Dense Voxelization into a Sparsely Allocated 3D Lattice

Sparsely allocated (partially resident) textures are exposed through an OpenGL extension (GL_ARB_sparse_texture), allowing us to allocate virtual textures as a portion of the GPU’s virtual addressing space, and commit to physical memory only specific pages as needed.

This post aims to cover the voxelization process, using a sparse 3D image serving as a lattice for the voxels’ data structure.

# Why Dense Voxelization?

Dense voxelization trades memory for speed, and provides good random access capabilities, increasing voxelization and ray/cone marching performance. A sparsely allocated 3D image offsets some of the heavy memory requirements, allowing for fine voxel resolution on 2/4GB hardware.

# Overview

To be able to voxelize the entire scene in real-time, allowing for completely dynamic meshes and light sources, a very fast and simple data structure is needed. Unlike sparse Bounding Volume Hierarchys, a dense 3D image allows random access to voxels, and can be quickly upsampled into an octree via mipmapping.

A typical $1024^3$ 3D image of RGBA format with mipmaps would take way too much memory. However the further away from the camera we get, the lower the detail required and the less the size the voxels should be. To do this we commit only the center region of the level 0 to memory, likewise we commit a region of double world size of level 1 (but same amount of texels), etc..

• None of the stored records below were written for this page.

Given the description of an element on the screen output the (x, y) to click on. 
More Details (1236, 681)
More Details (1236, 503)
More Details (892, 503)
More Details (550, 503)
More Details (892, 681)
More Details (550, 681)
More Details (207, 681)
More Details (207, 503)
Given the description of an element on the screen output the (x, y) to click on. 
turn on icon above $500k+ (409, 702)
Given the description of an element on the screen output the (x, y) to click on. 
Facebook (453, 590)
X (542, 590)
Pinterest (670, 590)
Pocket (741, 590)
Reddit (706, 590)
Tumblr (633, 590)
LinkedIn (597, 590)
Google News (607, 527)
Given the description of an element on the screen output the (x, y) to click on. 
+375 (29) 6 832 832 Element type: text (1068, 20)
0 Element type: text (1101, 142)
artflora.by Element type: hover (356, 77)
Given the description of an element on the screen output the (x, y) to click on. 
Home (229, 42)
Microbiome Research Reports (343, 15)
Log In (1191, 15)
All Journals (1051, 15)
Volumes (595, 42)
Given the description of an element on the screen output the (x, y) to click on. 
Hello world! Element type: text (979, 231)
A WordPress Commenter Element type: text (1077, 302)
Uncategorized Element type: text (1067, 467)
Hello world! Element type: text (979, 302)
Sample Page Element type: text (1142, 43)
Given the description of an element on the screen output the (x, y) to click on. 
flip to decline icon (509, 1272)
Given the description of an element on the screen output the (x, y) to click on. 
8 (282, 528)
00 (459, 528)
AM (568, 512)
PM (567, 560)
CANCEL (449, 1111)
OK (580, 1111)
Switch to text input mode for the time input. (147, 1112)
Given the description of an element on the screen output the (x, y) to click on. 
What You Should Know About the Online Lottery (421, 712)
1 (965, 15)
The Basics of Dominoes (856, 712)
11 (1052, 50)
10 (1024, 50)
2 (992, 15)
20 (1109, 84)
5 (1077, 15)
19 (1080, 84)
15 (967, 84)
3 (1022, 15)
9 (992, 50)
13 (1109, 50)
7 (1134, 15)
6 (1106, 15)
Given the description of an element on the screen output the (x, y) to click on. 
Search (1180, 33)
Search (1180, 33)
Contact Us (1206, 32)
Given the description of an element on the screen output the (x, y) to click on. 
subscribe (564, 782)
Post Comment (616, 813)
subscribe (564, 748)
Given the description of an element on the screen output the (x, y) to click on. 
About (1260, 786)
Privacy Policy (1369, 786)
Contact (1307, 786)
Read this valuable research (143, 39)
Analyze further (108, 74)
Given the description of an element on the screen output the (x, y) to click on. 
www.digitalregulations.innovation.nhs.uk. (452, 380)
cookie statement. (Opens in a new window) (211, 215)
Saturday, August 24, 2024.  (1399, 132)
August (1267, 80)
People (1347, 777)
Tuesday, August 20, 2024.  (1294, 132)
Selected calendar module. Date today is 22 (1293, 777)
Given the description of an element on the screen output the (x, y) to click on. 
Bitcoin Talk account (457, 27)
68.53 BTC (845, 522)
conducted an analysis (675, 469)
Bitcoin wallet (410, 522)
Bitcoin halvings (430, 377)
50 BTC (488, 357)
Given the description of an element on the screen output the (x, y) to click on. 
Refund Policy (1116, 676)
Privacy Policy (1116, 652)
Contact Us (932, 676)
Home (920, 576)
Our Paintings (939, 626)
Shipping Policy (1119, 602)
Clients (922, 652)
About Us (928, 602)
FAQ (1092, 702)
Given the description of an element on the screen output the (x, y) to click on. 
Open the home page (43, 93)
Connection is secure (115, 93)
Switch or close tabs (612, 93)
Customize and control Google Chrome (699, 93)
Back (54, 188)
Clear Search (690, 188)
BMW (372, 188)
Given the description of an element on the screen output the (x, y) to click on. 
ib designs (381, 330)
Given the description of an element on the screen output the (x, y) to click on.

The size of the image should be divisible by the number of mipmaps (or steps) times the page size.

As a minimum, we are interested in storing color and normal data per voxel. To do so we use 2 3D images of RGBA format, where the ‘w’ component of the normal texture is used as a counter for conflict resolution. We use 16-bit floating point textures to allow atomic operations using the GL_NV_shader_atomic_fp16_vector extension (we will discuss that later).

# The Voxelization Pipeline

I will provide an overview of the 6-plane separable voxelization process. We will use a technique similar to the one outlined in “Octree-Based Sparse Voxelization Using the GPU Hardware Rasterizer” in OpenGL Insights, and the conservative rasterization approach as described by Hasselgren et al. 05 in GPU Gems 2. Both are freely available online, and should be reviewed for additional details about the voxelization pipeline.

To voxelize, we turn off color and depth writes and draw the scene. The vertex program is as simple as it gets, and is only responsible for transforming positions and normals to world-space (multiplying by the model matrix, and the transpose of the inverse of the model matrix respectively) as well as passing additional vertex attributes to the geometry shader.

The grunt of the preparation work is done in the geometry shader. We want the rasterizer to generate a fragment for each voxel. To do so, first we scale by the approximated voxel size for the triangle. The voxel size can be estimated by calculating the distance to the triangle. A true point↔triangle distance is too expensive, instead we compute the distance d to the AABB of the triangle.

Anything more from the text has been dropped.